*** SOURCE PASSAGE Section Begins ***

People talk about Patrick Stewart coming back to Star Trek. They don’t want a send-off for Captain Picard (We had one of those and it was called “All Good Things…” They want more TNG, just TNG for a million years. www.TNG.com.
That’s not going to happen and if we ever—god forbid—see the TNG cast together in some kind of production, it should be a really real super sendoff. My initial impulse for that was something grimdark; ‘Fall of The Federation’ or some bullshit like that. Everything breaks. The universe is reset. Everybody dies.
Because of course everybody dies. But that’s not want people want from TNG either. They want the people they like to be happy and to grow and change. The grimdark story is a lot easier to pitch, but it seems fair to start with the happy ending rundown and then say “but that’s not interesting” and do the stupid, grimdark lazy story.
So what’s that happy ending look like?
Picard opts to remain a captain. He lives to see what’s left of the Romulans (and Remans) join The Federation. As the symptoms of Irumodic Syndrome begin, he retires to his vineyard, which becomes a visiting spot for various officers he’s known, civilians he’s saved, and visiting Onarians, Angosians, Tamarians, Ventaxians, and several more.
The curators of the Picard vineyard keep a book for visitors to sign and those volumes of visitors are featured in a museum based on Picard’s life and family history. Visitors can leave with a bottle of Chateau Picard.
Geordi becomes Picard’s executive officer shortly after the events of Nemesis. Four years later, he becomes a captain and recruits Ensign B-4 to the Challenger. With a handful of experienced officers, he leads a mapping mission to the near Delta Quadrant.
He woos and wins the heart of another Starfleet captain. They retire together after many, many years. He establishes communication with a hostile lifeform on Vagra II. Though it is thoroughly malicious and utterly evil, he continues regular correspondence with it until his death as an old, happy man.
Riker and Troi stay on the Titan. They lead a diplomatic mission to Turkana IV which restores peace and stability to the world after years of turmoil. Some time later, they welcome the world’s second Starfleet officer to the Titan.
Will and Deanna have several kids and retire from Starfleet. Deanna continues counseling and Will becomes a full-time dad. He never misses a moment of his kids growing up.

*** SOURCE PASSAGE Section Ends ***
*** DATA UNDER STUDY Section Begins ***

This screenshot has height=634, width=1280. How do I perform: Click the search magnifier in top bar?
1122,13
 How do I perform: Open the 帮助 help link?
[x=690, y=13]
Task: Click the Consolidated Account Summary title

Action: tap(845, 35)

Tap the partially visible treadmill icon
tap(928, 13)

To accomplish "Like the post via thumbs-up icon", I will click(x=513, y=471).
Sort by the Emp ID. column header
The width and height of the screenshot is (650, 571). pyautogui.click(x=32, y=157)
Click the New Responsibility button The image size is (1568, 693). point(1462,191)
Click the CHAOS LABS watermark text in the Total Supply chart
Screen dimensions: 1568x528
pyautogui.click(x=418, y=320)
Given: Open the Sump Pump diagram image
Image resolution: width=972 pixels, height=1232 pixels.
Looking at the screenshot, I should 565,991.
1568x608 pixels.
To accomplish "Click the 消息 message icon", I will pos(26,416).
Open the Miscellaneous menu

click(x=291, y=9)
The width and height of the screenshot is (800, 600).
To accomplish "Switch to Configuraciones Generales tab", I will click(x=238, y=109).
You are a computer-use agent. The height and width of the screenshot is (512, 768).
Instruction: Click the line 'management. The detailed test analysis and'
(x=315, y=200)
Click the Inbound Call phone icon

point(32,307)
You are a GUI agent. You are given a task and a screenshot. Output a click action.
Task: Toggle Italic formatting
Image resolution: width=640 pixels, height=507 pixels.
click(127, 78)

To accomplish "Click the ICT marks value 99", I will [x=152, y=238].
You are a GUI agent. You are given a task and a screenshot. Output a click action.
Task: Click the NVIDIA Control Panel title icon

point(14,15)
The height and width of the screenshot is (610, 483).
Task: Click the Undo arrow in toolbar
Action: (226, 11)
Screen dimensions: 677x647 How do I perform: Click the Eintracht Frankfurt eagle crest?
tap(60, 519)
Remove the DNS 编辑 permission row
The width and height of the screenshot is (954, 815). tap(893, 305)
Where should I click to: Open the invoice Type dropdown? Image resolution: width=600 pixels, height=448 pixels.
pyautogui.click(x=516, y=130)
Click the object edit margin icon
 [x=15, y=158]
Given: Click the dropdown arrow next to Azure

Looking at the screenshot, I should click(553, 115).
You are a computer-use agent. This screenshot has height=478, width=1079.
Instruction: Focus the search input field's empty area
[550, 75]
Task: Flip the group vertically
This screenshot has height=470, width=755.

*** DATA UNDER STUDY Section Ends ***

**YOUR OBJECTIVE**
In the text about the TNG cast, which ship does Geordi recruit Ensign B-4 to? Answer using only the text about the TNG cast.

**TASK RESPONSE**
The Challenger.